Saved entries
*-*-*

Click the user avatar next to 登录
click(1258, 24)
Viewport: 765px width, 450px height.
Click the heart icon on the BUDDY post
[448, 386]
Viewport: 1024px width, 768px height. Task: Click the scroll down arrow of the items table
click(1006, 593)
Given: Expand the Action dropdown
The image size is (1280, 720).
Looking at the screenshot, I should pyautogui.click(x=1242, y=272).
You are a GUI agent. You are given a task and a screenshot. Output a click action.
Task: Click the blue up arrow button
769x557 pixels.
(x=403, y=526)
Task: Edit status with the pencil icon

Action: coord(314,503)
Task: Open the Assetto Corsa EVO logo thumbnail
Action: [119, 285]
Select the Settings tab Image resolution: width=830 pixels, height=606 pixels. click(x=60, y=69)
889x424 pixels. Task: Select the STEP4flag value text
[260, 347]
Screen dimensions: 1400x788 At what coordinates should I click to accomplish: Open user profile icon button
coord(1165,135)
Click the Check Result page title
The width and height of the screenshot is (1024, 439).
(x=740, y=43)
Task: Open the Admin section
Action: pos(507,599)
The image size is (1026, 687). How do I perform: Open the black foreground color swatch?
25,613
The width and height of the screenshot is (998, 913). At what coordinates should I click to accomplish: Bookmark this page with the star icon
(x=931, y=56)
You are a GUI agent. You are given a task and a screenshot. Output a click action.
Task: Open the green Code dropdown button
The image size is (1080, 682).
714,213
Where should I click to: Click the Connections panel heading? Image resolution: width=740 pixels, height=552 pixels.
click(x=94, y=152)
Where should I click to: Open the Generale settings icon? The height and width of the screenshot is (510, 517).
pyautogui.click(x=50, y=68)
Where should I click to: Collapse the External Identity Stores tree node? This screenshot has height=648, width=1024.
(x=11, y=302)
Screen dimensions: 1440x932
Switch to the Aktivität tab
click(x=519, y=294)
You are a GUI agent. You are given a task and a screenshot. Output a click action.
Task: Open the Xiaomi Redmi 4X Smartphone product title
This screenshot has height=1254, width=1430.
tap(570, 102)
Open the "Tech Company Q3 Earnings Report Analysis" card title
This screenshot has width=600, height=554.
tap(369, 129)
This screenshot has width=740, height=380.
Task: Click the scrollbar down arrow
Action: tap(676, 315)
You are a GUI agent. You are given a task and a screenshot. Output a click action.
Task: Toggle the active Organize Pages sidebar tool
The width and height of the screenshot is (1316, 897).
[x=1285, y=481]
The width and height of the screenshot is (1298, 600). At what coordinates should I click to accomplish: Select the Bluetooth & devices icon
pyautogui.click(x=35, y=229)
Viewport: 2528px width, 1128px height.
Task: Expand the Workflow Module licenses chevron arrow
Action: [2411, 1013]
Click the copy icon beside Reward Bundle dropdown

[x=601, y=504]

*-*-*

** What is being asked **
Extract from the records above the lines from the one containing "Where should I click to: Open" to the one containing "Screen dimensions: 1440x932", both lines included, exactly as they appear and with nothing else.

** Solution for this problem **
Where should I click to: Open the Generale settings icon? The height and width of the screenshot is (510, 517).
pyautogui.click(x=50, y=68)
Where should I click to: Collapse the External Identity Stores tree node? This screenshot has height=648, width=1024.
(x=11, y=302)
Screen dimensions: 1440x932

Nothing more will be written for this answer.